Saturday, April 21, 2012
so i pull away
"youre not her"
i pass by every day and it doesnt mean shit to me any more really. i remember wakeing up on the living room floor still wearing my glasses. takeing them off to wipe the dry tears from the lenses. faint images. faint whispers of emotions. a long time ago reminding me of the significance this place once held.
it was wher poor people got married. pisas in cheap suits makeing an honest woman out of the pregnant teenager holding their anchor baby in her belly. the poor and the shamed that couldnt step foot in a catholic church under the condition she was in.
there was a bus depot there. a welded indian that i used to think was a robot when i was a little boy.
when i was a little boy
we got our rings at the mall from one of those booths that people rent when they dont have enough money to lease a real spot or just not enough merchandise to fill it up.
two bands of peweter
hers had fake gems in butterfly wings
mine was a circle of flowers that wraped around my finger
i have creepy memory that i wear like beautyfull scars of invisible tatoo in my skin
you cant see it
only if i show you
and then your horrified
she looked beautyfull. she was gleaming and shit. she was wearing a dress that seemed just a bit out of the times and just a bit odd this early in the morning. probably the dress her momma would put on to go out danceing when she was alive. she looked beautyfull.
she held on to his arm as he pushed the stroller. she was very animated. laughing and pointing yet very gingerly stride for stride with him. you could tell he didnt want to be up walking around this early but he could see how happy she was and that gave him a sense ease. a feeling of peace. like all the frantic prep work of looking for extra diapers, bottle of formula, bottle of water, baby toy, baby binkie, and wipes was all worth it. he was glad that she talked him into a stroll this morning.
i couldnt help but stare
i could feel her
every body could
she was radiating energy
i parked in front of the liquor store because all the spots in front of the donut shop were taken. i feel bad when i have to park ther because i wind up walking through the gauntlet of the scum when i park this far away and have to explain to them that i dont have any change.

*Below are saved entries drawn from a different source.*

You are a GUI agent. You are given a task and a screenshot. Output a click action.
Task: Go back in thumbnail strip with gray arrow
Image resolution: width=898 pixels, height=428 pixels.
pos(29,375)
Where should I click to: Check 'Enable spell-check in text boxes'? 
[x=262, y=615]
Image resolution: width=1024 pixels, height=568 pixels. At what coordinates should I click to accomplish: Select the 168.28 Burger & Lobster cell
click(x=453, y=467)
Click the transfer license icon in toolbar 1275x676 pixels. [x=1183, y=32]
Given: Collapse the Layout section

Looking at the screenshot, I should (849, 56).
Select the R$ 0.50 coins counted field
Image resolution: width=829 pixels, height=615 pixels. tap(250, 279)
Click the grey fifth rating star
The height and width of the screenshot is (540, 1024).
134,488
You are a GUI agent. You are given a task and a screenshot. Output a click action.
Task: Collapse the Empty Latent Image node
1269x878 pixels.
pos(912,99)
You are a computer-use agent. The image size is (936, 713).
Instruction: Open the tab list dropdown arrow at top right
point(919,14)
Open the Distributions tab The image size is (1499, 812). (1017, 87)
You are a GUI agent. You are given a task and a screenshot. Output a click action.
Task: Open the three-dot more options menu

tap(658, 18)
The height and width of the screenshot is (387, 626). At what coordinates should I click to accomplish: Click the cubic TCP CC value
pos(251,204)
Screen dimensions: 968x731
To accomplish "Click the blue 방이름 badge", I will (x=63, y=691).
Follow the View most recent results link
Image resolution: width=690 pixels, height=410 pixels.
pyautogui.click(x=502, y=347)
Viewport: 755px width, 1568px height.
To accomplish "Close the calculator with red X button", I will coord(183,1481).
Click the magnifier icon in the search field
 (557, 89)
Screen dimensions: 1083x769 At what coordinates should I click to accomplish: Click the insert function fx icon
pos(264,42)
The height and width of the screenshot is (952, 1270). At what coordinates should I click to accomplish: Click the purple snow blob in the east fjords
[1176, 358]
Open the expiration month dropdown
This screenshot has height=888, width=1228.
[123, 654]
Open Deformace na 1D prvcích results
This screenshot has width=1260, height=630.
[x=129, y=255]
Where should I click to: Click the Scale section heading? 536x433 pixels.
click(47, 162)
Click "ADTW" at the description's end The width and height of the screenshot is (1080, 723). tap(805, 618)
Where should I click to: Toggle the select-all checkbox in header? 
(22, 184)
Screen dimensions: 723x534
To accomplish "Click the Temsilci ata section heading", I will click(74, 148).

"sorry all i got is my debit card"
wich seems like a jack ass excuse to poor people as you walk into a donut shop. i always think of that pile of shitty change sitting next to my computer. i dont care about it but they do. i dont need it.....but they do.
i recognized the girl at the donut shop some how but i dont talk to her on a personal level because im a pussy like that. thats what happens when im caught off guard and smitten.
Friday, April 13, 2012
I can’t even read my own writing at times-
Evidence of black holes in my mind
Subtle enough to question-
If they’re even there at all…
I remember everything being so huge
Life-sized skyscraper jungle-gyms
Being at the bottom of the pool
And looking up at rainbows.
I remember adults being cruel
And kids making up rules
You had to follow-or else.
I remember half believing in magic
Saving baby teeth and lucky pennies
Going under bridges into abandoned houses
Running into witches and ghosts.
I remember my toys being my best friends
I loved them so much and they loved me back.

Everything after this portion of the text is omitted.